§ What to produce: Put each line of the data below into a JSON list of strings, one string per line, and leave out the blank lines.
══════════
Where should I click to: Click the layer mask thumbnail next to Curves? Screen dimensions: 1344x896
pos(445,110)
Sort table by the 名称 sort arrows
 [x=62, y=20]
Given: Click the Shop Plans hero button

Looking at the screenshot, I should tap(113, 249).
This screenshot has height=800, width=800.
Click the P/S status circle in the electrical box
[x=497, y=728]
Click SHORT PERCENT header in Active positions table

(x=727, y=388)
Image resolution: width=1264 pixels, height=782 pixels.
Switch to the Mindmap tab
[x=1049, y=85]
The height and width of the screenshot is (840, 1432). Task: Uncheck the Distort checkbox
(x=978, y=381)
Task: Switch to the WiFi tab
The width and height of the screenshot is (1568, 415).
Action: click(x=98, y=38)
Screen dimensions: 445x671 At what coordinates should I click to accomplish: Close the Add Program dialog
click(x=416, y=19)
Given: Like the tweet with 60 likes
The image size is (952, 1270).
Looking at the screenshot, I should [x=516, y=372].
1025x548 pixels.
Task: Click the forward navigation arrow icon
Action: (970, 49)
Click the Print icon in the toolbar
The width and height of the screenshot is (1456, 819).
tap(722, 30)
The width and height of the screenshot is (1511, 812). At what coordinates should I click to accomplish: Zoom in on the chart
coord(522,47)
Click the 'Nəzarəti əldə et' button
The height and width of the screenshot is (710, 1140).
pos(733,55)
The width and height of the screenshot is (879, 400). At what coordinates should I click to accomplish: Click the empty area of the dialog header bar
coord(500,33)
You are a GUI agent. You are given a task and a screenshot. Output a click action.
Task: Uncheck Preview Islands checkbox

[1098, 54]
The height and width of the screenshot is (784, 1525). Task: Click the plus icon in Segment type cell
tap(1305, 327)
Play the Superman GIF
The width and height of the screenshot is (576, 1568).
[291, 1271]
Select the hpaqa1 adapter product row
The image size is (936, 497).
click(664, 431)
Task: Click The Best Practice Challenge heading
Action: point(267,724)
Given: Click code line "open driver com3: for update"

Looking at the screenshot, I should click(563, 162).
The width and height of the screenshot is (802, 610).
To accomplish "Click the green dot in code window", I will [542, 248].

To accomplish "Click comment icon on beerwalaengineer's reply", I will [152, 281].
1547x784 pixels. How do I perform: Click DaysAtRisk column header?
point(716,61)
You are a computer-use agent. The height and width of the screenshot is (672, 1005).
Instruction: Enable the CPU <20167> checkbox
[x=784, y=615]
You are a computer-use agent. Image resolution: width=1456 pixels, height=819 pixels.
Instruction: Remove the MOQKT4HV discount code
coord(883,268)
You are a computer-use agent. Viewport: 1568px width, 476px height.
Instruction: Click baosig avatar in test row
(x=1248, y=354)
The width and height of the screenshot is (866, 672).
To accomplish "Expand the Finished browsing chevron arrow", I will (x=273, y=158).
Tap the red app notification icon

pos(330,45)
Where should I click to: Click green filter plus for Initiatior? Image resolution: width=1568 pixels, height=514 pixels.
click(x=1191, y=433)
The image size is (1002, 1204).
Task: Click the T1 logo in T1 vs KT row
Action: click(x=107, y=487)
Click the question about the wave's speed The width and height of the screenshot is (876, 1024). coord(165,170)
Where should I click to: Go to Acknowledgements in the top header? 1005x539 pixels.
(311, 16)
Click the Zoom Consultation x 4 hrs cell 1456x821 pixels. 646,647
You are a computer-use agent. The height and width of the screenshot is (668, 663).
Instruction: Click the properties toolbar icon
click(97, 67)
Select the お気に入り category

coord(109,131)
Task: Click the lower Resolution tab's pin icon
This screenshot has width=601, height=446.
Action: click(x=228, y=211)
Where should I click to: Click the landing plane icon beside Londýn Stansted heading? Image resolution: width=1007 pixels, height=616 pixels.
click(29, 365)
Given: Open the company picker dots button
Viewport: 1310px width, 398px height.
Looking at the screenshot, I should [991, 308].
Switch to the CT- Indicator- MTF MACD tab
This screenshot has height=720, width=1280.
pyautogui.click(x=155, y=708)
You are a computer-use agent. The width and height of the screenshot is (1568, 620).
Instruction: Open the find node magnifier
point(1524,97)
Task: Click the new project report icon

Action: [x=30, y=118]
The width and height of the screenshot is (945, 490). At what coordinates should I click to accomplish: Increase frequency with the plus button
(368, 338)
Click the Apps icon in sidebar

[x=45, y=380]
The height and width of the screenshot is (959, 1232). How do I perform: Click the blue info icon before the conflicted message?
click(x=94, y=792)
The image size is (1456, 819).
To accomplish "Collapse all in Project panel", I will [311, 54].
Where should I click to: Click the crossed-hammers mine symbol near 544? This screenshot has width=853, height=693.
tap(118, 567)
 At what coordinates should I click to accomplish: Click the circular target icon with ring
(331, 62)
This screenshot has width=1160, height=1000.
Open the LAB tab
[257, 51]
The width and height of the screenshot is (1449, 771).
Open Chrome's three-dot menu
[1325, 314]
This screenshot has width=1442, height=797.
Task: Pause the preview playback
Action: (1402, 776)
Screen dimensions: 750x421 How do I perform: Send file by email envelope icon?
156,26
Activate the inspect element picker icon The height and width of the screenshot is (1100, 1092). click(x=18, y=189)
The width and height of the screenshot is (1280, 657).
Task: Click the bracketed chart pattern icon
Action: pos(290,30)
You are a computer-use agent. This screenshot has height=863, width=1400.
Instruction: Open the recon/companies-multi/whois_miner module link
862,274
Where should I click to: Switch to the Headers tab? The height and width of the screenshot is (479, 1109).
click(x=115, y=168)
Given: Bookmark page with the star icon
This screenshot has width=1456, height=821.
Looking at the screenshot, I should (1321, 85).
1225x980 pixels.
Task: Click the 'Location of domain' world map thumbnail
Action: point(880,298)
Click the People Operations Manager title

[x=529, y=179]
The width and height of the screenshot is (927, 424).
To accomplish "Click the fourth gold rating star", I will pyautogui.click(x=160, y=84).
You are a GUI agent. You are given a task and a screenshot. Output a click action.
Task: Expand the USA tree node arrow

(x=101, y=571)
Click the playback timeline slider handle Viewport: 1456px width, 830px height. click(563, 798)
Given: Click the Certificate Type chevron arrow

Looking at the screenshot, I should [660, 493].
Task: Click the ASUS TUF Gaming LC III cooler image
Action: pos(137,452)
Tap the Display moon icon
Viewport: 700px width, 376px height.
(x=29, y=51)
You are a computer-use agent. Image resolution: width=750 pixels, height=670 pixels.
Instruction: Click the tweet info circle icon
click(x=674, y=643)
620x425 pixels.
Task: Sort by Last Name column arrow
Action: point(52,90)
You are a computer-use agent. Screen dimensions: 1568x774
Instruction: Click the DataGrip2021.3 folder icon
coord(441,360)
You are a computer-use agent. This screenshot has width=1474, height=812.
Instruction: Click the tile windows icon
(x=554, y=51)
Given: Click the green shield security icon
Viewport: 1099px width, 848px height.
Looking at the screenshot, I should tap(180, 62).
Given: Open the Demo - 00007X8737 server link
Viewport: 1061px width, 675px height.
══════════
§ Exercise result:
[
  "Where should I click to: Click the layer mask thumbnail next to Curves? Screen dimensions: 1344x896",
  "pos(445,110)",
  "Sort table by the 名称 sort arrows",
  " [x=62, y=20]",
  "Given: Click the Shop Plans hero button",
  "Looking at the screenshot, I should tap(113, 249).",
  "This screenshot has height=800, width=800.",
  "Click the P/S status circle in the electrical box",
  "[x=497, y=728]",
  "Click SHORT PERCENT header in Active positions table",
  "(x=727, y=388)",
  "Image resolution: width=1264 pixels, height=782 pixels.",
  "Switch to the Mindmap tab",
  "[x=1049, y=85]",
  "The height and width of the screenshot is (840, 1432). Task: Uncheck the Distort checkbox",
  "(x=978, y=381)",
  "Task: Switch to the WiFi tab",
  "The width and height of the screenshot is (1568, 415).",
  "Action: click(x=98, y=38)",
  "Screen dimensions: 445x671 At what coordinates should I click to accomplish: Close the Add Program dialog",
  "click(x=416, y=19)",
  "Given: Like the tweet with 60 likes",
  "The image size is (952, 1270).",
  "Looking at the screenshot, I should [x=516, y=372].",
  "1025x548 pixels.",
  "Task: Click the forward navigation arrow icon",
  "Action: (970, 49)",
  "Click the Print icon in the toolbar",
  "The width and height of the screenshot is (1456, 819).",
  "tap(722, 30)",
  "The width and height of the screenshot is (1511, 812). At what coordinates should I click to accomplish: Zoom in on the chart",
  "coord(522,47)",
  "Click the 'Nəzarəti əldə et' button",
  "The height and width of the screenshot is (710, 1140).",
  "pos(733,55)",
  "The width and height of the screenshot is (879, 400). At what coordinates should I click to accomplish: Click the empty area of the dialog header bar",
  "coord(500,33)",
  "You are a GUI agent. You are given a task and a screenshot. Output a click action.",
  "Task: Uncheck Preview Islands checkbox",
  "[1098, 54]",
  "The height and width of the screenshot is (784, 1525). Task: Click the plus icon in Segment type cell",
  "tap(1305, 327)",
  "Play the Superman GIF",
  "The width and height of the screenshot is (576, 1568).",
  "[291, 1271]",
  "Select the hpaqa1 adapter product row",
  "The image size is (936, 497).",
  "click(664, 431)",
  "Task: Click The Best Practice Challenge heading",
  "Action: point(267,724)",
  "Given: Click code line \"open driver com3: for update\"",
  "Looking at the screenshot, I should click(563, 162).",
  "The width and height of the screenshot is (802, 610).",
  "To accomplish \"Click the green dot in code window\", I will [542, 248].",
  "To accomplish \"Click comment icon on beerwalaengineer's reply\", I will [152, 281].",
  "1547x784 pixels. How do I perform: Click DaysAtRisk column header?",
  "point(716,61)",
  "You are a computer-use agent. The height and width of the screenshot is (672, 1005).",
  "Instruction: Enable the CPU <20167> checkbox",
  "[x=784, y=615]",
  "You are a computer-use agent. Image resolution: width=1456 pixels, height=819 pixels.",
  "Instruction: Remove the MOQKT4HV discount code",
  "coord(883,268)",
  "You are a computer-use agent. Viewport: 1568px width, 476px height.",
  "Instruction: Click baosig avatar in test row",
  "(x=1248, y=354)",
  "The width and height of the screenshot is (866, 672).",
  "To accomplish \"Expand the Finished browsing chevron arrow\", I will (x=273, y=158).",
  "Tap the red app notification icon",
  "pos(330,45)",
  "Where should I click to: Click green filter plus for Initiatior? Image resolution: width=1568 pixels, height=514 pixels.",
  "click(x=1191, y=433)",
  "The image size is (1002, 1204).",
  "Task: Click the T1 logo in T1 vs KT row",
  "Action: click(x=107, y=487)",
  "Click the question about the wave's speed The width and height of the screenshot is (876, 1024). coord(165,170)",
  "Where should I click to: Go to Acknowledgements in the top header? 1005x539 pixels.",
  "(311, 16)",
  "Click the Zoom Consultation x 4 hrs cell 1456x821 pixels. 646,647",
  "You are a computer-use agent. The height and width of the screenshot is (668, 663).",
  "Instruction: Click the properties toolbar icon",
  "click(97, 67)",
  "Select the お気に入り category",
  "coord(109,131)",
  "Task: Click the lower Resolution tab's pin icon",
  "This screenshot has width=601, height=446.",
  "Action: click(x=228, y=211)",
  "Where should I click to: Click the landing plane icon beside Londýn Stansted heading? Image resolution: width=1007 pixels, height=616 pixels.",
  "click(29, 365)",
  "Given: Open the company picker dots button",
  "Viewport: 1310px width, 398px height.",
  "Looking at the screenshot, I should [991, 308].",
  "Switch to the CT- Indicator- MTF MACD tab",
  "This screenshot has height=720, width=1280.",
  "pyautogui.click(x=155, y=708)",
  "You are a computer-use agent. The width and height of the screenshot is (1568, 620).",
  "Instruction: Open the find node magnifier",
  "point(1524,97)",
  "Task: Click the new project report icon",
  "Action: [x=30, y=118]",
  "The width and height of the screenshot is (945, 490). At what coordinates should I click to accomplish: Increase frequency with the plus button",
  "(368, 338)",
  "Click the Apps icon in sidebar",
  "[x=45, y=380]",
  "The height and width of the screenshot is (959, 1232). How do I perform: Click the blue info icon before the conflicted message?",
  "click(x=94, y=792)",
  "The image size is (1456, 819).",
  "To accomplish \"Collapse all in Project panel\", I will [311, 54].",
  "Where should I click to: Click the crossed-hammers mine symbol near 544? This screenshot has width=853, height=693.",
  "tap(118, 567)",
  " At what coordinates should I click to accomplish: Click the circular target icon with ring",
  "(331, 62)",
  "This screenshot has width=1160, height=1000.",
  "Open the LAB tab",
  "[257, 51]",
  "The width and height of the screenshot is (1449, 771).",
  "Open Chrome's three-dot menu",
  "[1325, 314]",
  "This screenshot has width=1442, height=797.",
  "Task: Pause the preview playback",
  "Action: (1402, 776)",
  "Screen dimensions: 750x421 How do I perform: Send file by email envelope icon?",
  "156,26",
  "Activate the inspect element picker icon The height and width of the screenshot is (1100, 1092). click(x=18, y=189)",
  "The width and height of the screenshot is (1280, 657).",
  "Task: Click the bracketed chart pattern icon",
  "Action: pos(290,30)",
  "You are a computer-use agent. This screenshot has height=863, width=1400.",
  "Instruction: Open the recon/companies-multi/whois_miner module link",
  "862,274",
  "Where should I click to: Switch to the Headers tab? The height and width of the screenshot is (479, 1109).",
  "click(x=115, y=168)",
  "Given: Bookmark page with the star icon",
  "This screenshot has width=1456, height=821.",
  "Looking at the screenshot, I should (1321, 85).",
  "1225x980 pixels.",
  "Task: Click the 'Location of domain' world map thumbnail",
  "Action: point(880,298)",
  "Click the People Operations Manager title",
  "[x=529, y=179]",
  "The width and height of the screenshot is (927, 424).",
  "To accomplish \"Click the fourth gold rating star\", I will pyautogui.click(x=160, y=84).",
  "You are a GUI agent. You are given a task and a screenshot. Output a click action.",
  "Task: Expand the USA tree node arrow",
  "(x=101, y=571)",
  "Click the playback timeline slider handle Viewport: 1456px width, 830px height. click(563, 798)",
  "Given: Click the Certificate Type chevron arrow",
  "Looking at the screenshot, I should [660, 493].",
  "Task: Click the ASUS TUF Gaming LC III cooler image",
  "Action: pos(137,452)",
  "Tap the Display moon icon",
  "Viewport: 700px width, 376px height.",
  "(x=29, y=51)",
  "You are a computer-use agent. Image resolution: width=750 pixels, height=670 pixels.",
  "Instruction: Click the tweet info circle icon",
  "click(x=674, y=643)",
  "620x425 pixels.",
  "Task: Sort by Last Name column arrow",
  "Action: point(52,90)",
  "You are a computer-use agent. Screen dimensions: 1568x774",
  "Instruction: Click the DataGrip2021.3 folder icon",
  "coord(441,360)",
  "You are a computer-use agent. This screenshot has width=1474, height=812.",
  "Instruction: Click the tile windows icon",
  "(x=554, y=51)",
  "Given: Click the green shield security icon",
  "Viewport: 1099px width, 848px height.",
  "Looking at the screenshot, I should tap(180, 62).",
  "Given: Open the Demo - 00007X8737 server link",
  "Viewport: 1061px width, 675px height."
]